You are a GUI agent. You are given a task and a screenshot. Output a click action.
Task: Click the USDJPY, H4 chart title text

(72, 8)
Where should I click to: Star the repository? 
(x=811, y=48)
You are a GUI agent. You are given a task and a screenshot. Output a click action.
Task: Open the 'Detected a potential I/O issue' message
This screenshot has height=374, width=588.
──────────
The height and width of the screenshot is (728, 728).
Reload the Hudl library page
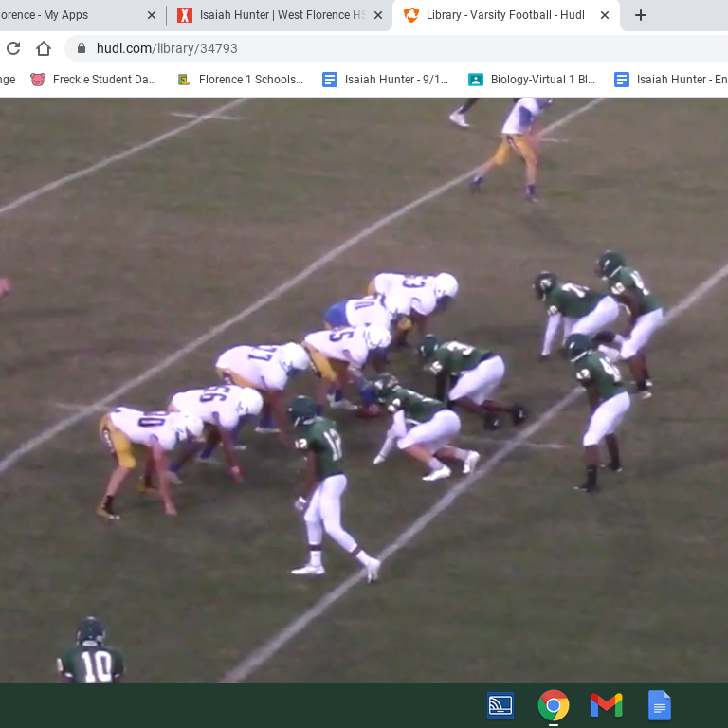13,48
──────────
## ACTIVITY
Please return every line of the records that contains the word "screenshot".

## YOUR SOLUTION
You are a GUI agent. You are given a task and a screenshot. Output a click action.
You are a GUI agent. You are given a task and a screenshot. Output a click action.
This screenshot has height=374, width=588.
The height and width of the screenshot is (728, 728).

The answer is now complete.